2017-11-04 09:30:50.757527: M tensorflow/core/platform/cpu_feature_guard.cc:45]
The TensorFlow library wasn't compiled to use FMA instructions, but these are available on your machine and could speed up CPU computations.
This tells you that that you have an instruction set that has the potential to be optimized for better performance with TensorFlow. If you see this, you can safely ignore it and continue.
Finally, enter this line of code to print out the result of running the hello TensorFlow session you've constructed in your previous lines of code:
print(sess.run(hello))
You'll see this output in your console:
Output
Hello, world!
This indicates that everything is working and that you can start using TensorFlow to do something more interesting.
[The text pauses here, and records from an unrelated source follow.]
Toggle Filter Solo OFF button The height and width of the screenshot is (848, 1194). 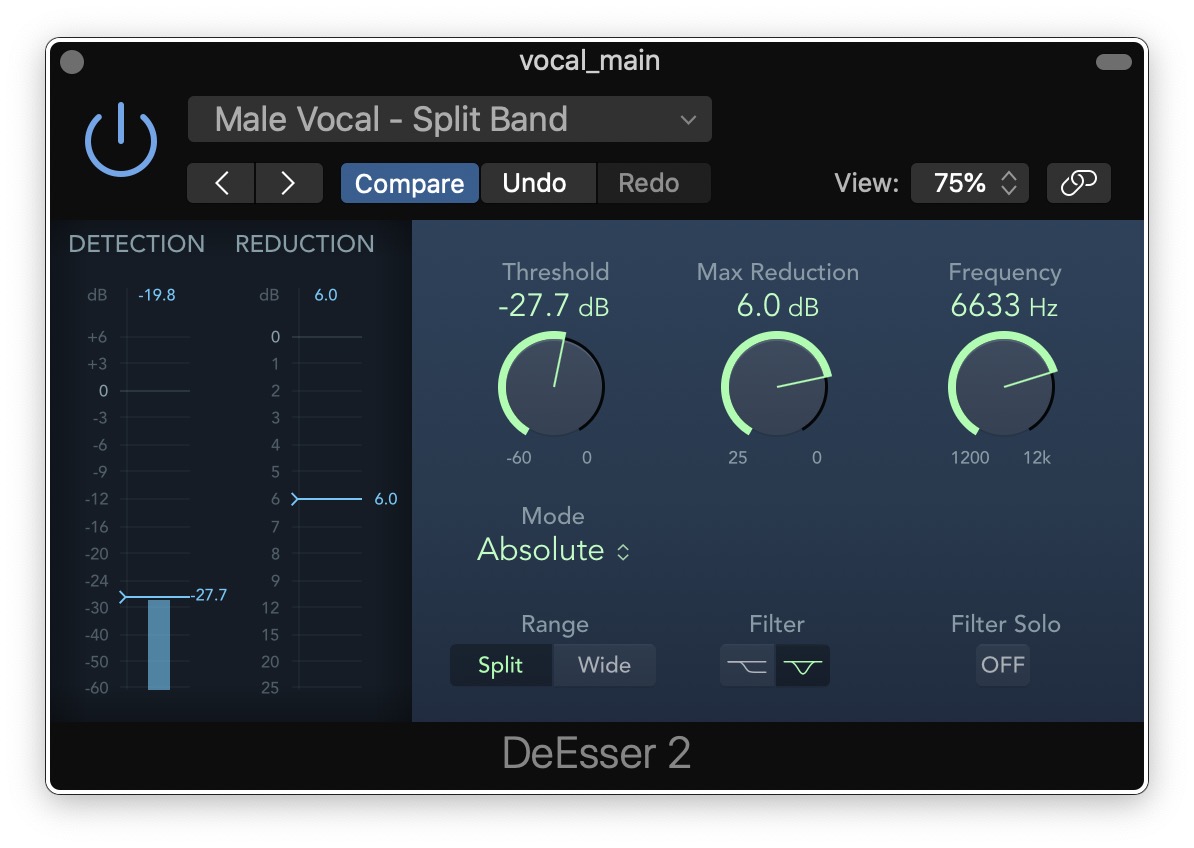pyautogui.click(x=1002, y=666)
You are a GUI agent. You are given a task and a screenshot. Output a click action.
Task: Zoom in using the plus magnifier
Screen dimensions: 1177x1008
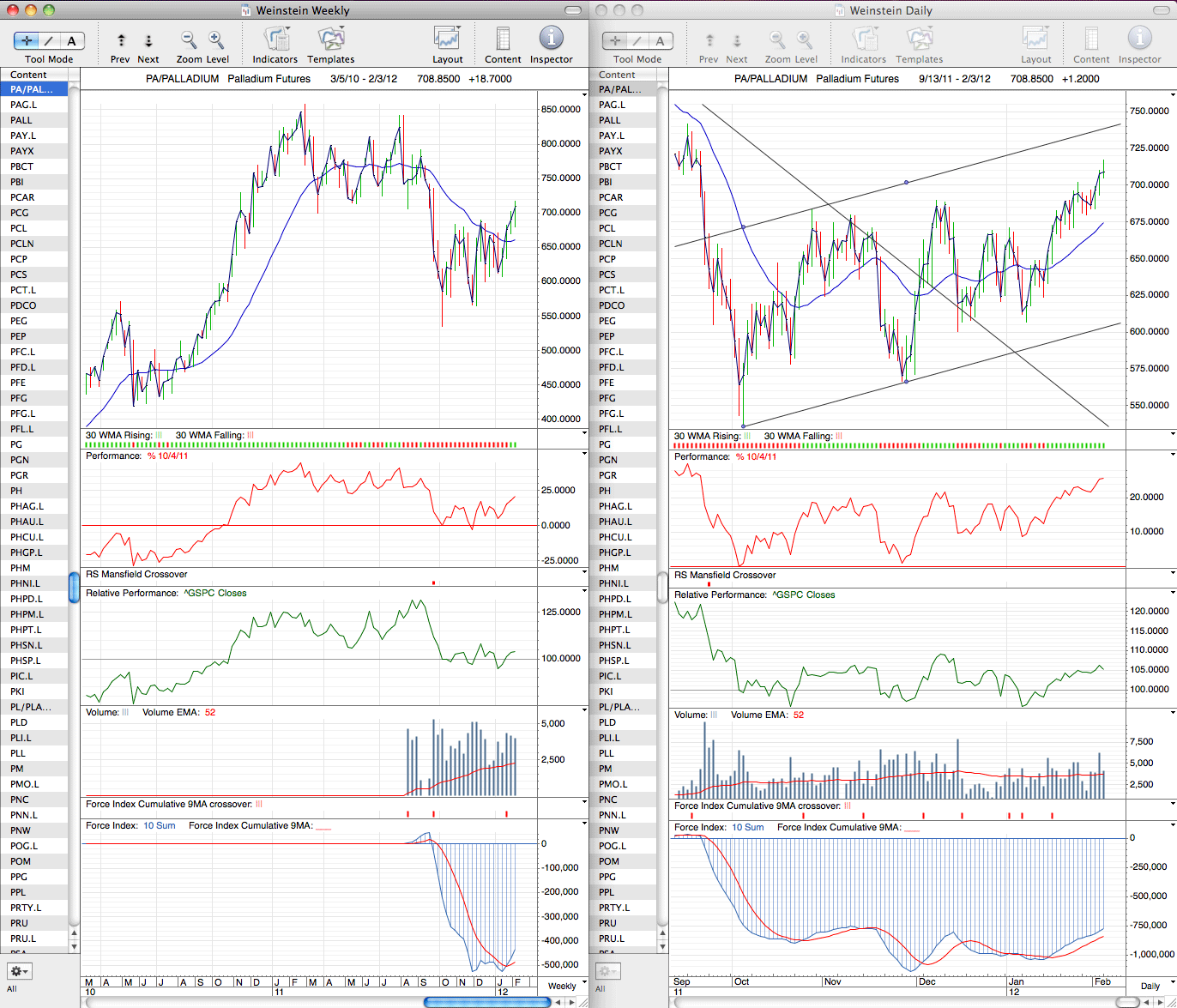pos(216,39)
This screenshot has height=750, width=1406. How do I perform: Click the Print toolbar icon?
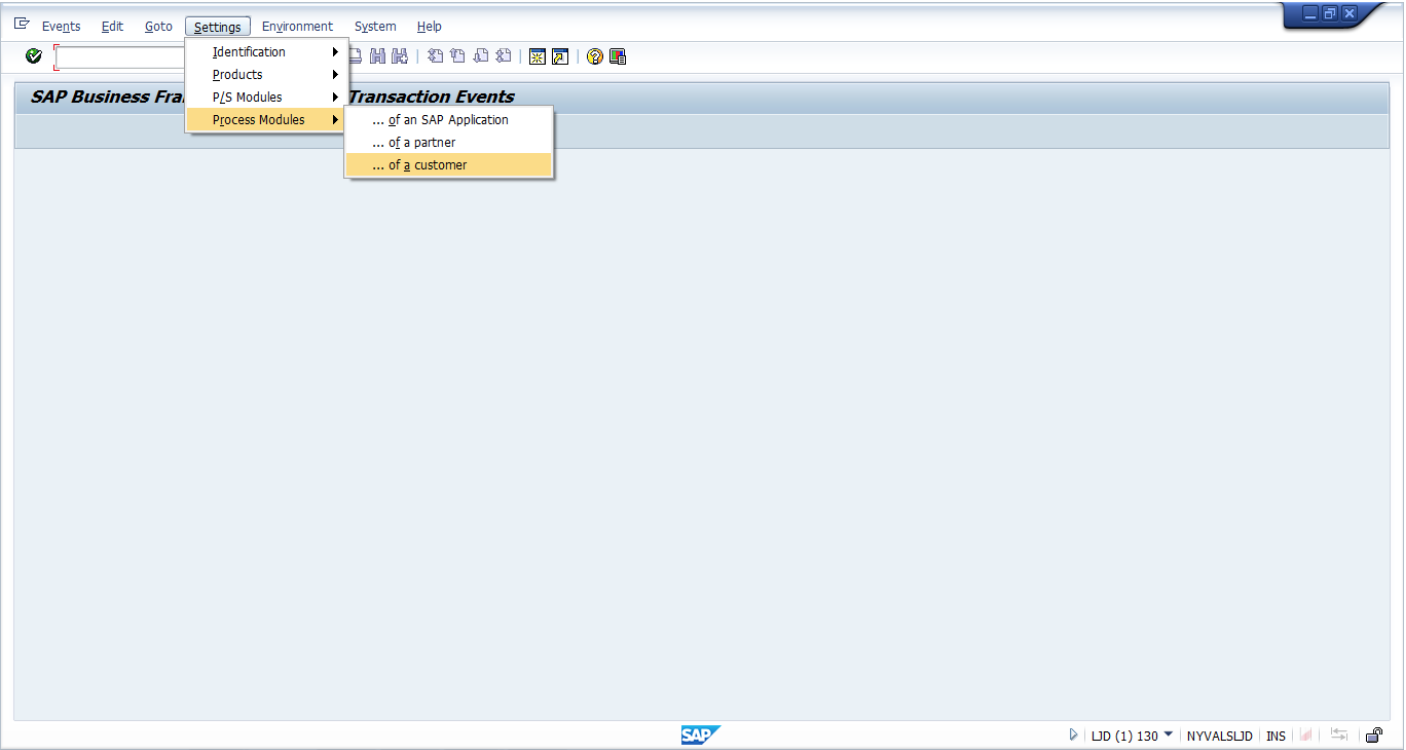(356, 57)
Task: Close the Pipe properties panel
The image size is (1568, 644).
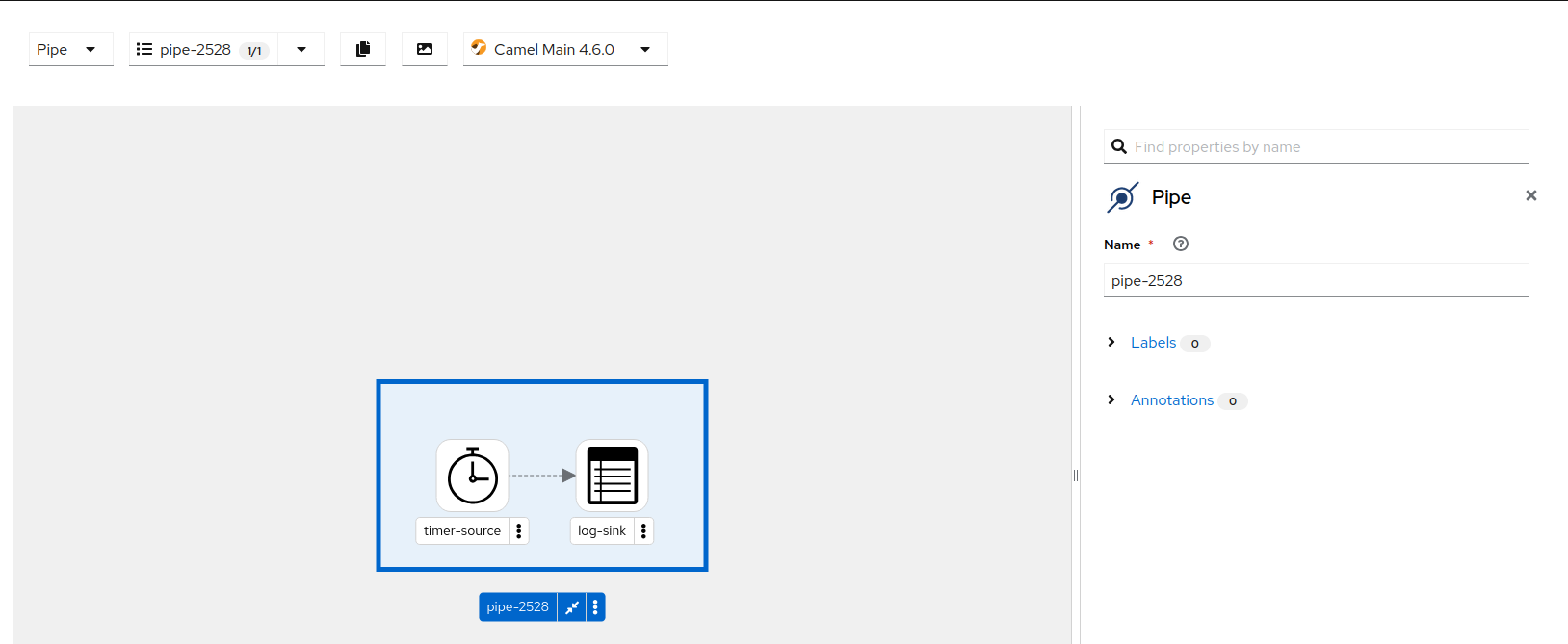Action: coord(1530,196)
Exit the Python interactive console by pressing CTRL+D.
Now let's use TensorFlow's image recognition API to get more familiar with TensorFlow.
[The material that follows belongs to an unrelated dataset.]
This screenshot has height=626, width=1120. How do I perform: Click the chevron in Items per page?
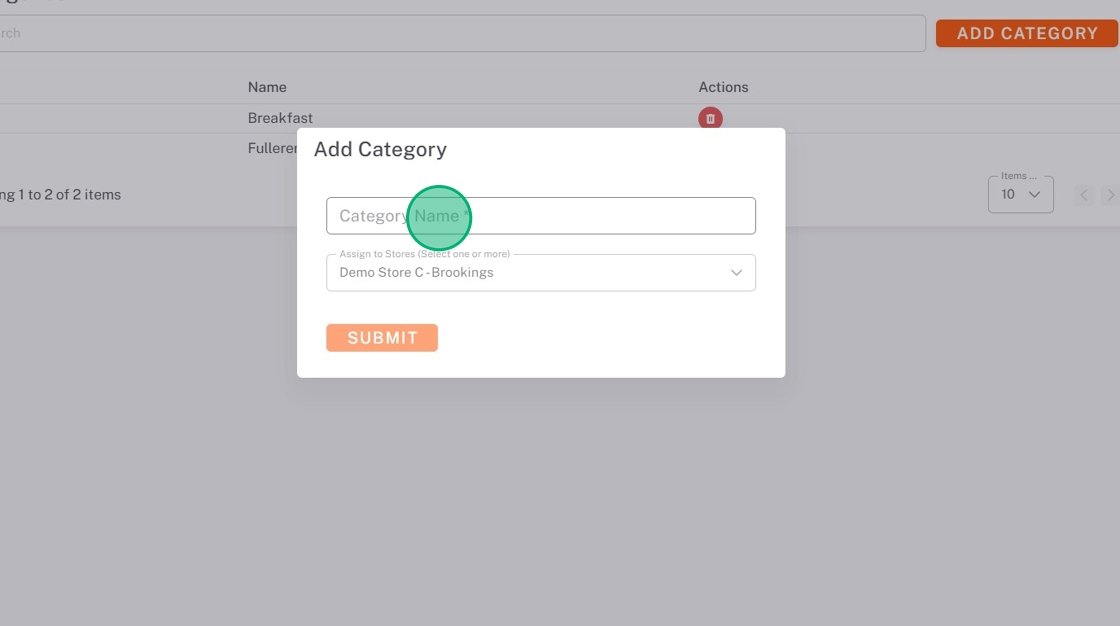point(1035,195)
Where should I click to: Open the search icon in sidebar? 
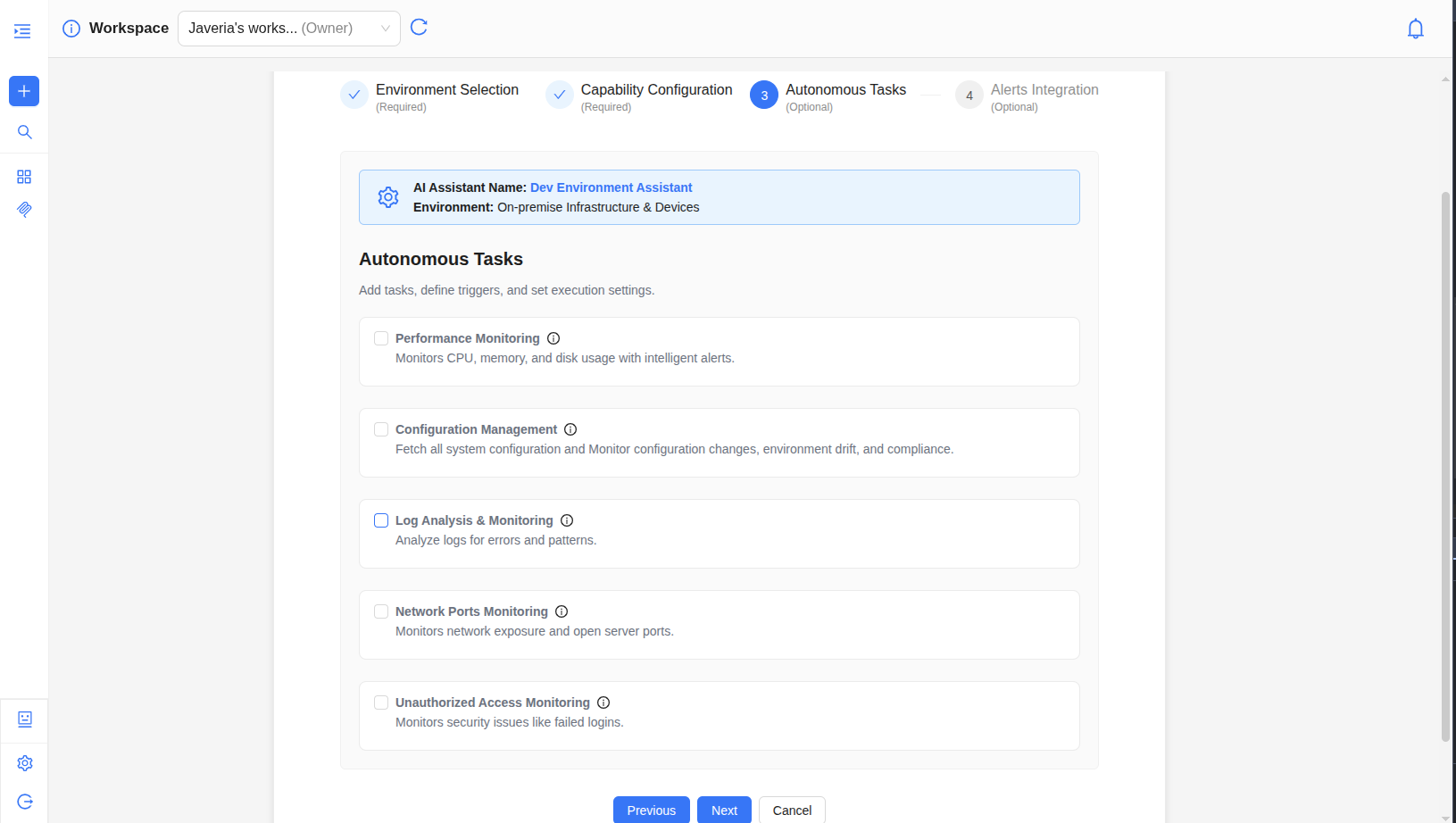pyautogui.click(x=24, y=132)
Using TensorFlow for Image Recognition
Now that TensorFlow is installed and you've validated it by running a simple program, let's look at TensorFlow's image recognition capabilities.In order to classify an image you need to train a model. Then you need to write some code to use the model.
TensorFlow provides a repository of models and examples, including code and a trained model for classifying images.
Use Git to clone the TensorFlow models repository from GitHub into your project directory:
git clone https://github.com/tensorflow/models.git
You will see the following output as Git checks out the repository into a new folder called models:
Output
Cloning into 'models'...
remote: Counting objects: 8785, done.
remote: Total 8785 (delta 0), reused 0 (delta 0), pack-reused 8785
Receiving objects: 100% (8785/8785), 203.16 MiB | 24.16 MiB/s, done.
Resolving deltas: 100% (4942/4942), done.
Checking connectivity... done.
Switch to the models/tutorials/image/imagenet directory:
cd models/tutorials/image/imagenet
This directory contains the classify_image.py file which uses TensorFlow to recognize images. This program downloads a trained model from tensorflow.org on its first run. Downloading this model requires that you have 200MB of free space available on disk.
In this example, we will classify a pre-supplied image of a Panda. Execute this command to run the image classifier program:
python classify_image.py
You'll see output similar to this:
Output
giant panda, panda, panda bear, coon bear, Ailuropoda melanoleuca (score = 0.89107)
indri, indris, Indri indri, Indri brevicaudatus (score = 0.00779)
lesser panda, red panda, panda, bear cat, cat bear, Ailurus fulgens (score = 0.00296)
custard apple (score = 0.00147)
earthstar (score = 0.00117)
You have classified your first image using the image recognition capabilities of TensorFlow.
If you'd like to use another image, you can do this by adding the -- image_file argument to your python3 classify_image.py command. For the argument, you'd pass in the absolute path of the image file.